◆ Exercise requirements ◆
Nothing but the lines from the one containing "Task: Click the" through the last line of the records below should be copied, exactly and without pictures.

◆ Stored data ◆
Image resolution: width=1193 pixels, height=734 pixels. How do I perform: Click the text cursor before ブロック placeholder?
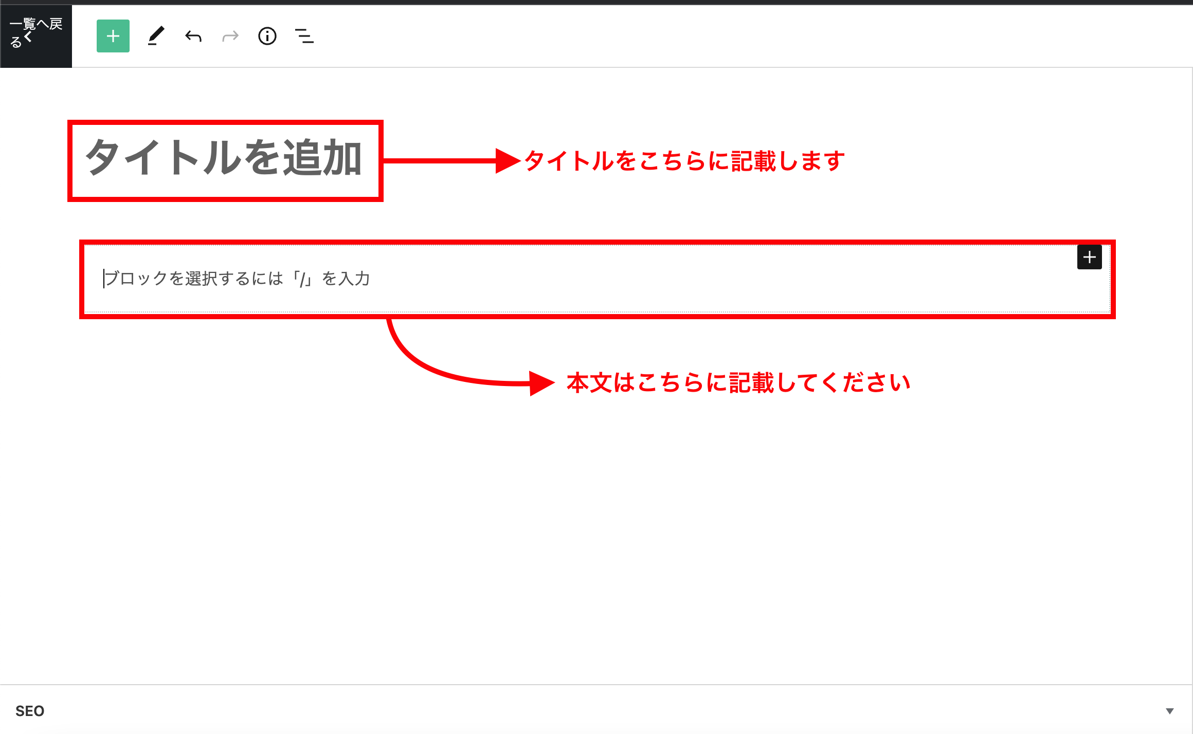[104, 279]
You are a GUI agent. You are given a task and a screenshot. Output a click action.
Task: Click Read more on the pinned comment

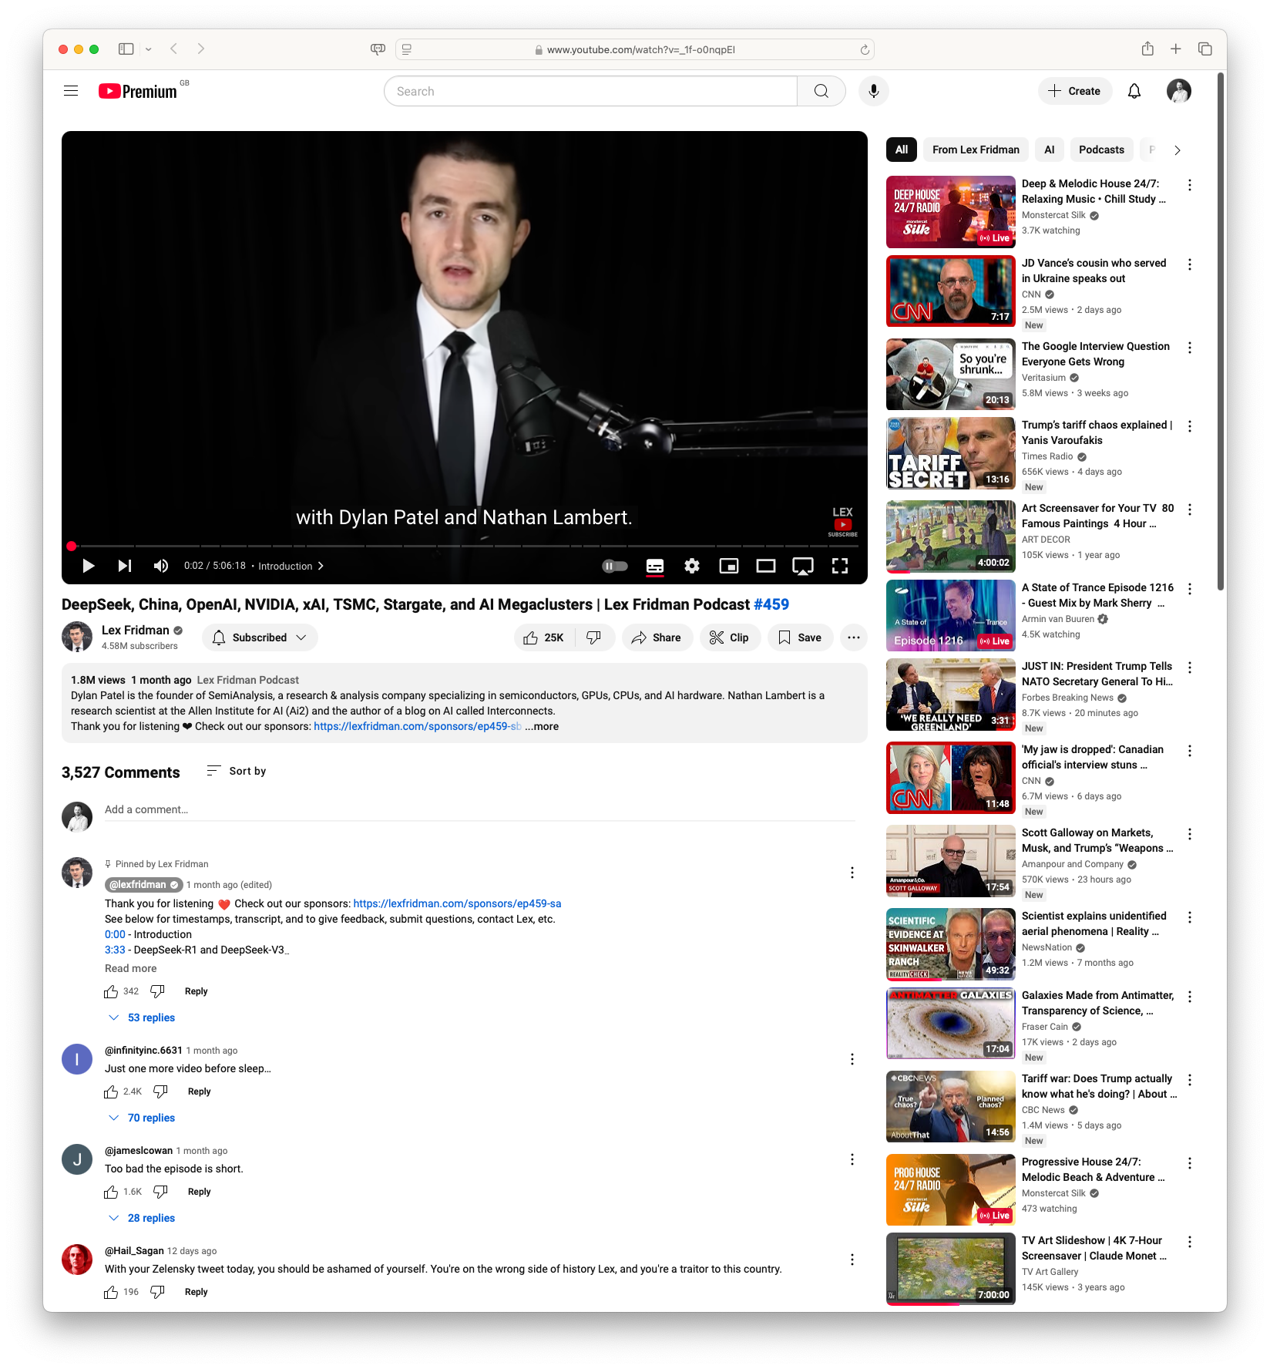point(130,967)
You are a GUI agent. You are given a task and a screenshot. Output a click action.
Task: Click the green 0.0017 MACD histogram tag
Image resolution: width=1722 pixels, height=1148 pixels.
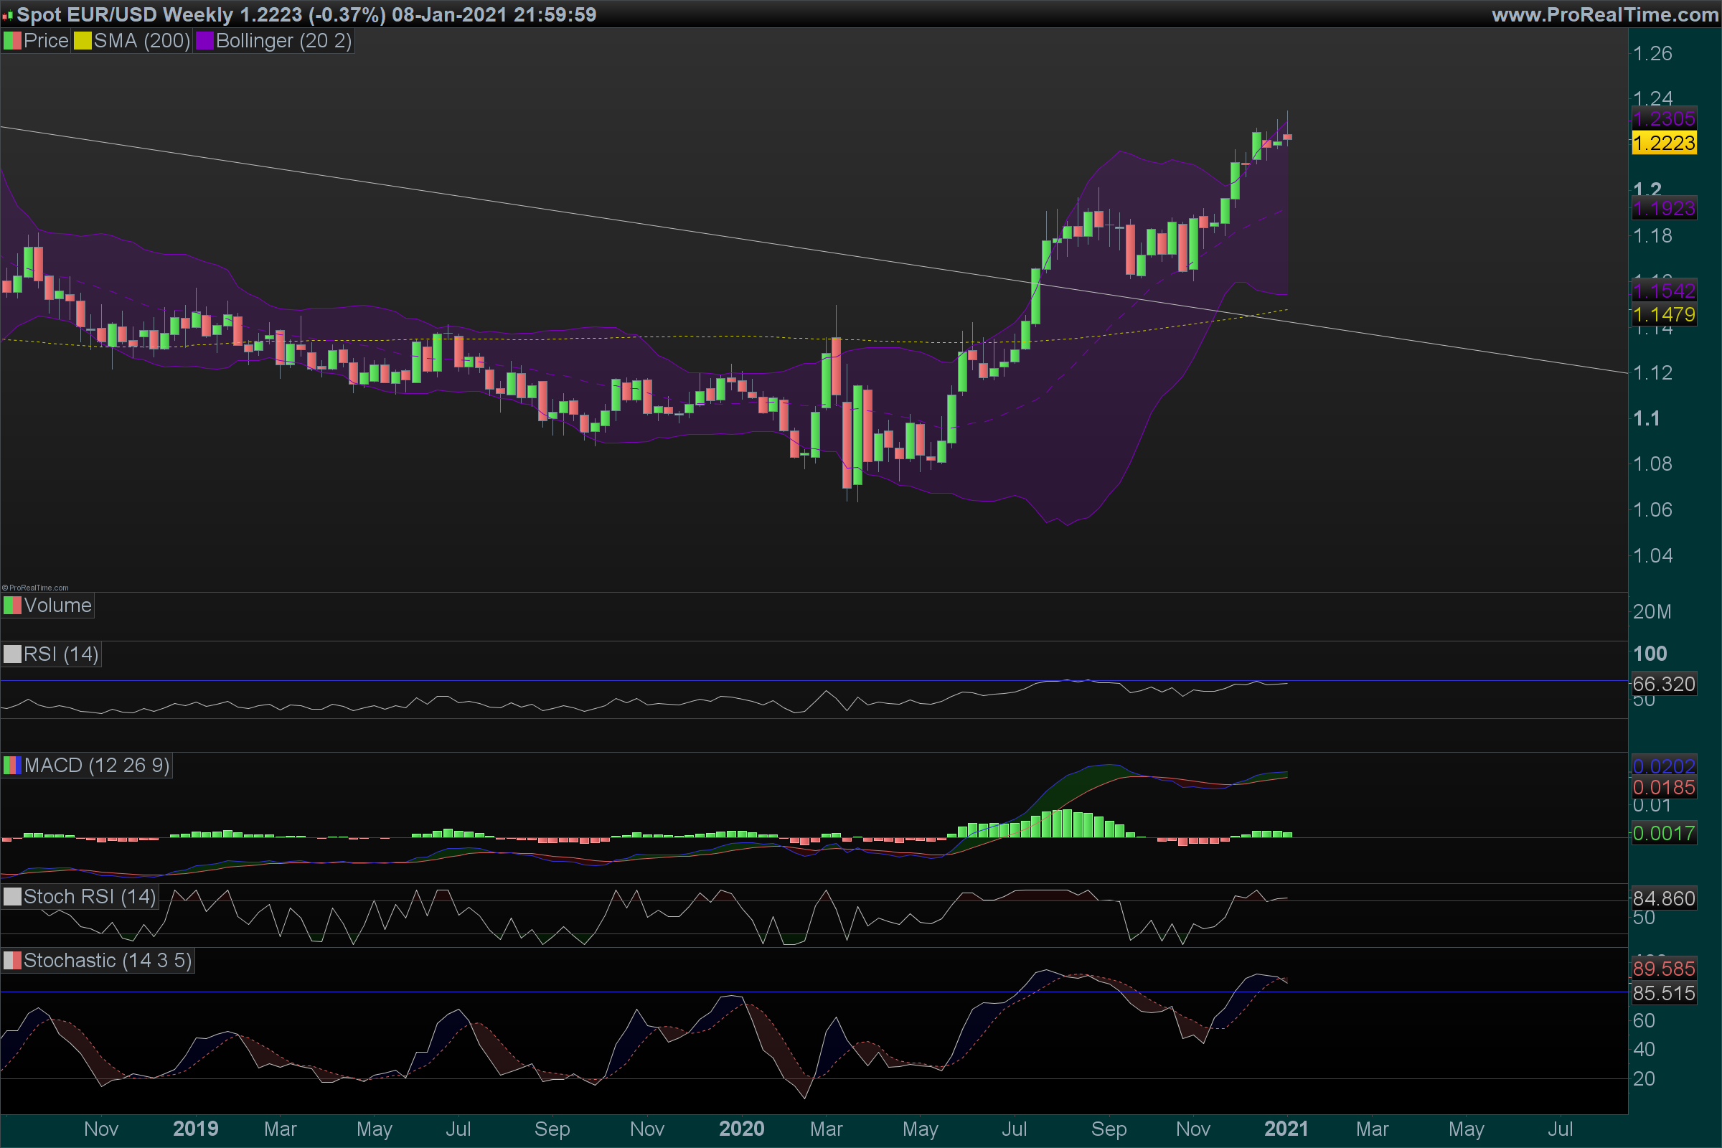tap(1663, 833)
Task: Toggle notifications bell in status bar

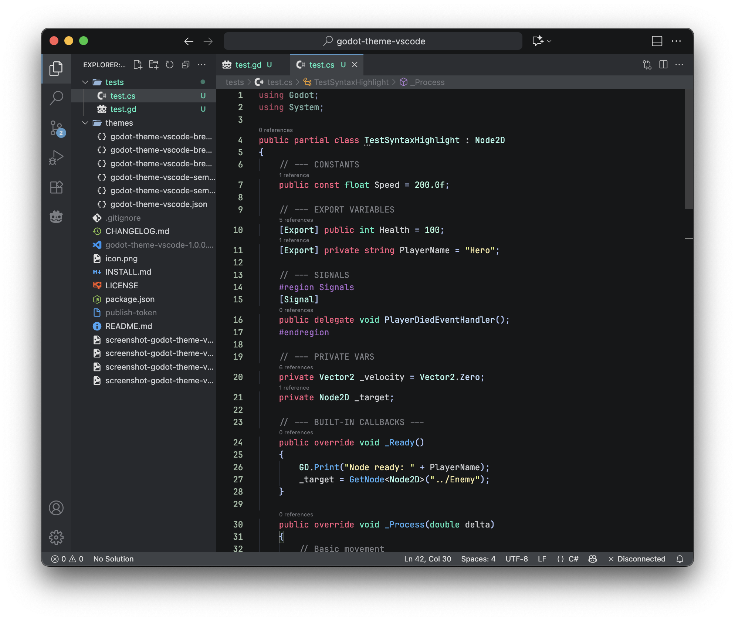Action: [x=680, y=559]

◆ Solution to the problem ◆
Task: Click the green 0.0017 MACD histogram tag
Image resolution: width=1722 pixels, height=1148 pixels.
tap(1663, 833)
Task: Toggle notifications bell in status bar

Action: [x=680, y=559]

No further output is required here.